— START Text section —

With this a new technology was born: the blockchain. Bitcoin merged its predecessor’s approaches into a successful technology that is able to solve the Byzantine Generals Problem in a distributed system. In this problem each participant has to reach the same conclusion without the help of a central party. Furthermore, in the specific case of blockchain, participants may be malicious, so they may lie while communicating with the others.

Note that we did not mention at all money or banking in connection with the Byzantine Generals Problem. That is because the original problem was about information, and not money. But, in nowadays banking, money is just a number in a ledger, so it is all about information now. As a consequence, tampering with the ledger is a tangible threat. And this is where decentralization and the Byzantine Generals Problem comes into picture. If one would like to create a ledger without a central party, they should first solve the Byzantine Generals Problem.

— END Text section —
— START Data provided —

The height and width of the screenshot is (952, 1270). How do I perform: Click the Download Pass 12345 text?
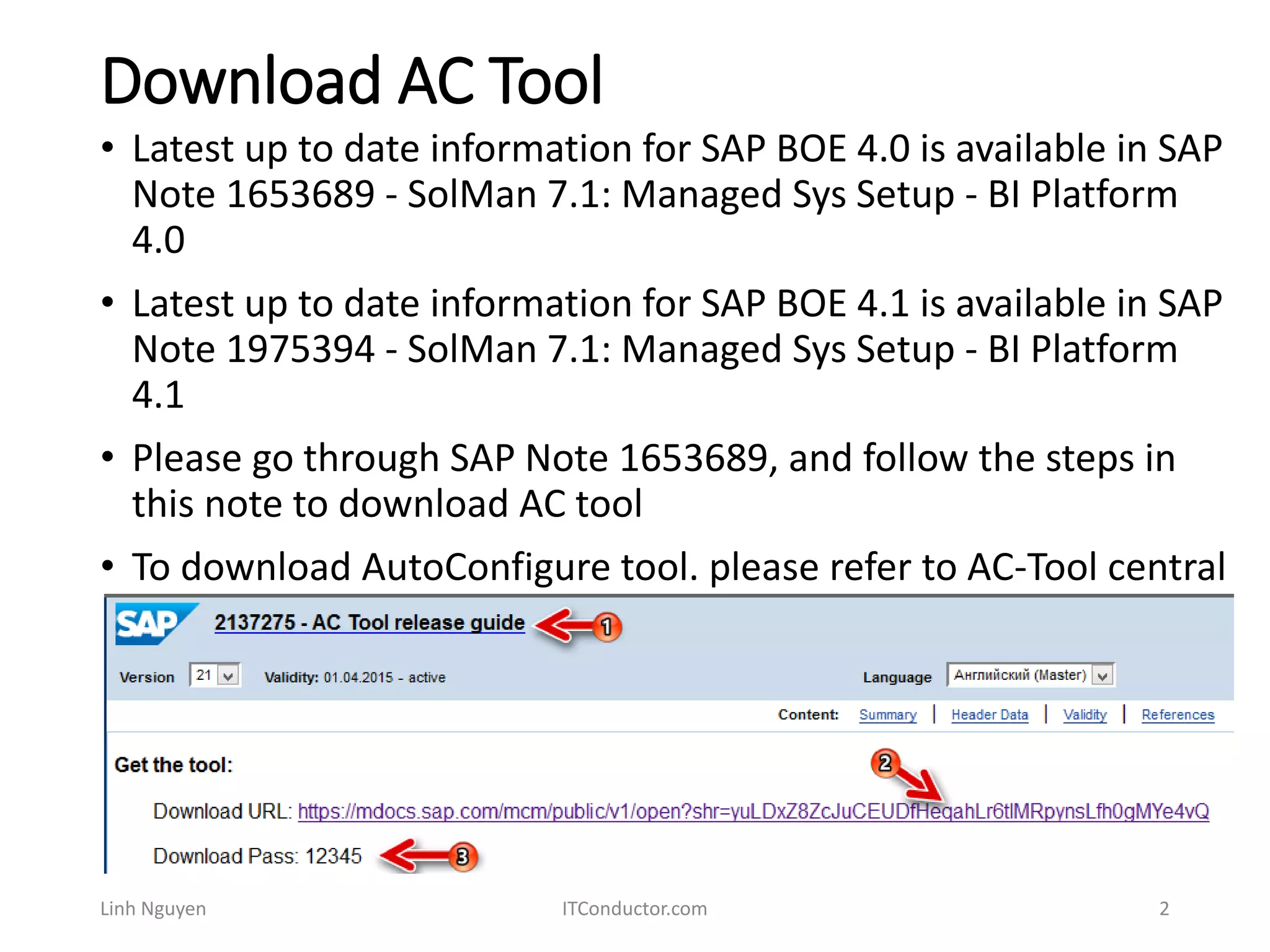tap(257, 856)
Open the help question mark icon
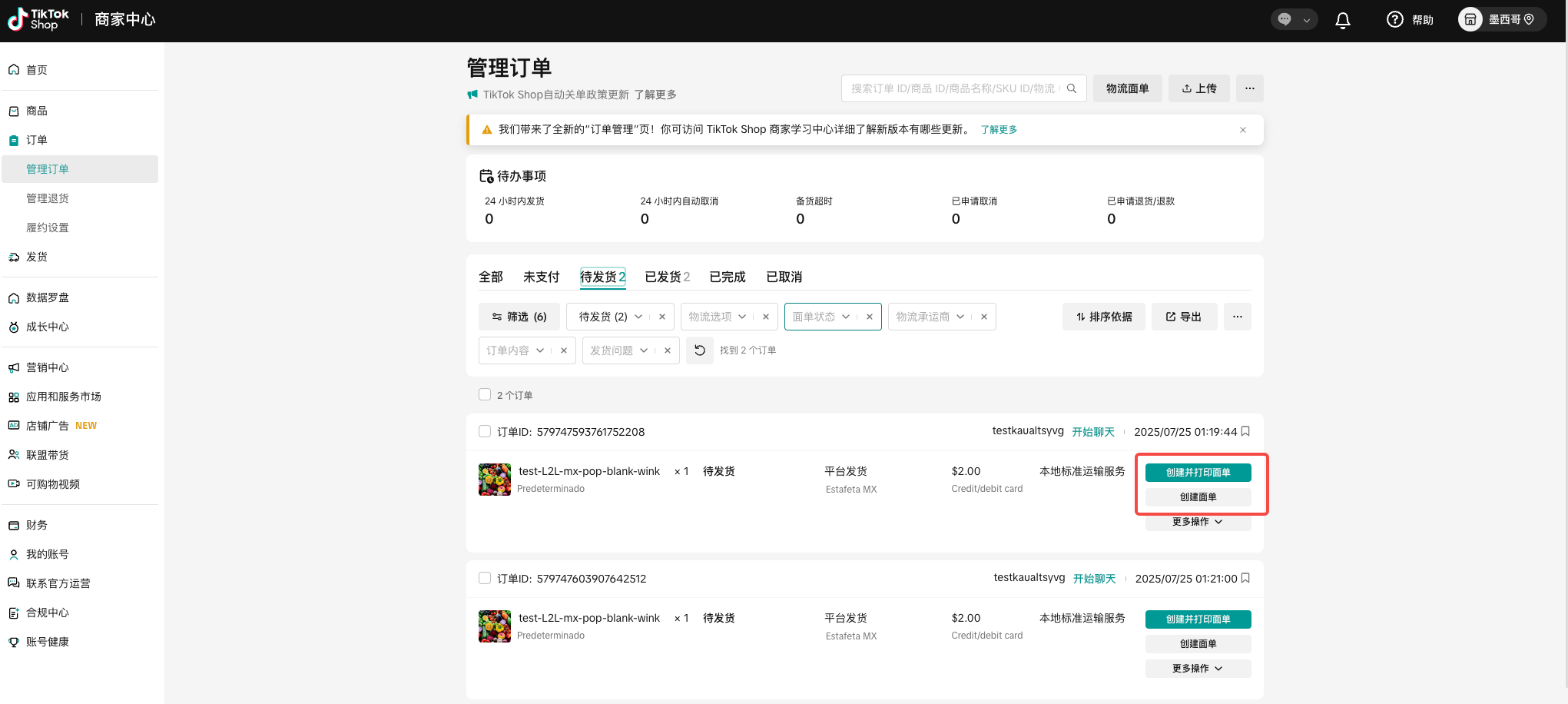 (1394, 20)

— END Data provided —

Exercise brief:
Answer from the blockchain text:
1. In the Byzantine Generals Problem, what does each participant have to do?
2. What was the original problem about?
3. What must someone solve first to create a ledger without a central party?
The material is separate from the blockchain text.

Response to the task:
1. Reach the same conclusion without the help of a central party.
2. Information, not money.
3. The Byzantine Generals Problem.